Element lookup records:
::::::

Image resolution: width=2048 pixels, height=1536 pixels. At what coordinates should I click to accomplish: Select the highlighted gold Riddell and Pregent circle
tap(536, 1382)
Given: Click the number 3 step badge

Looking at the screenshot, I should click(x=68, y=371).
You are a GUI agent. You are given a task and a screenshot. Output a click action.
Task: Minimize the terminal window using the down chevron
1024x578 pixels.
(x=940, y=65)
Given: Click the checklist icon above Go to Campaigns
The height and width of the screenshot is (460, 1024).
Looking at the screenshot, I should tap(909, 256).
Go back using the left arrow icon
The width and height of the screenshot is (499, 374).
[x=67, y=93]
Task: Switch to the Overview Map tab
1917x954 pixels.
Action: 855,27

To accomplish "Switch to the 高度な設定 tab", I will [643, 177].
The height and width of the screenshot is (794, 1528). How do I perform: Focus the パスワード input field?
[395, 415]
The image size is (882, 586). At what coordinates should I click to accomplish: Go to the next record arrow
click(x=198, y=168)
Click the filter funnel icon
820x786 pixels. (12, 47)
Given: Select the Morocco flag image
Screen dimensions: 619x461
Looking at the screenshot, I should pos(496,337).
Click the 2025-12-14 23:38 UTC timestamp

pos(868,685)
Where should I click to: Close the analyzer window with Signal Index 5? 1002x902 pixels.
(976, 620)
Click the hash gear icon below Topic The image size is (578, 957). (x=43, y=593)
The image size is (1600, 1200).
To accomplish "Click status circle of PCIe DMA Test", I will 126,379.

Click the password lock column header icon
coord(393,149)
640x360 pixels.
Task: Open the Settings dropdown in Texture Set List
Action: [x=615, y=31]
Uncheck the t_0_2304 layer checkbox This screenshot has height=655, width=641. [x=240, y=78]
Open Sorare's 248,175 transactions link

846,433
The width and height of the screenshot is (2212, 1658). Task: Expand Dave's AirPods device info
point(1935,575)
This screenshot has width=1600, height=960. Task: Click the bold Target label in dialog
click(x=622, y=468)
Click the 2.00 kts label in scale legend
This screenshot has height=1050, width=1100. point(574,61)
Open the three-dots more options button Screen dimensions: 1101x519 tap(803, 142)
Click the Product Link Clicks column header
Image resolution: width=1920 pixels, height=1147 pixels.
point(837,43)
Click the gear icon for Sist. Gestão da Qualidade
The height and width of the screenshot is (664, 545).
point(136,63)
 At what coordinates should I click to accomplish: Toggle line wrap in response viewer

::::::

Rewrite the listing, changing every instance of "The image size is" to "The screen size is" and leaving everything else as it is.

Image resolution: width=2048 pixels, height=1536 pixels. At what coordinates should I click to accomplish: Select the highlighted gold Riddell and Pregent circle
tap(536, 1382)
Given: Click the number 3 step badge

Looking at the screenshot, I should click(x=68, y=371).
You are a GUI agent. You are given a task and a screenshot. Output a click action.
Task: Minimize the terminal window using the down chevron
1024x578 pixels.
(x=940, y=65)
Given: Click the checklist icon above Go to Campaigns
The height and width of the screenshot is (460, 1024).
Looking at the screenshot, I should tap(909, 256).
Go back using the left arrow icon
The width and height of the screenshot is (499, 374).
[x=67, y=93]
Task: Switch to the Overview Map tab
1917x954 pixels.
Action: 855,27

To accomplish "Switch to the 高度な設定 tab", I will [643, 177].
The height and width of the screenshot is (794, 1528). How do I perform: Focus the パスワード input field?
[395, 415]
The screen size is (882, 586). At what coordinates should I click to accomplish: Go to the next record arrow
click(x=198, y=168)
Click the filter funnel icon
820x786 pixels. (12, 47)
Given: Select the Morocco flag image
Screen dimensions: 619x461
Looking at the screenshot, I should pos(496,337).
Click the 2025-12-14 23:38 UTC timestamp

pos(868,685)
Where should I click to: Close the analyzer window with Signal Index 5? 1002x902 pixels.
(976, 620)
Click the hash gear icon below Topic The screen size is (578, 957). (x=43, y=593)
The screen size is (1600, 1200).
To accomplish "Click status circle of PCIe DMA Test", I will 126,379.

Click the password lock column header icon
coord(393,149)
640x360 pixels.
Task: Open the Settings dropdown in Texture Set List
Action: [x=615, y=31]
Uncheck the t_0_2304 layer checkbox This screenshot has height=655, width=641. [x=240, y=78]
Open Sorare's 248,175 transactions link

846,433
The width and height of the screenshot is (2212, 1658). Task: Expand Dave's AirPods device info
point(1935,575)
This screenshot has width=1600, height=960. Task: Click the bold Target label in dialog
click(x=622, y=468)
Click the 2.00 kts label in scale legend
This screenshot has height=1050, width=1100. point(574,61)
Open the three-dots more options button Screen dimensions: 1101x519 tap(803, 142)
Click the Product Link Clicks column header
Image resolution: width=1920 pixels, height=1147 pixels.
point(837,43)
Click the gear icon for Sist. Gestão da Qualidade
The height and width of the screenshot is (664, 545).
point(136,63)
 At what coordinates should I click to accomplish: Toggle line wrap in response viewer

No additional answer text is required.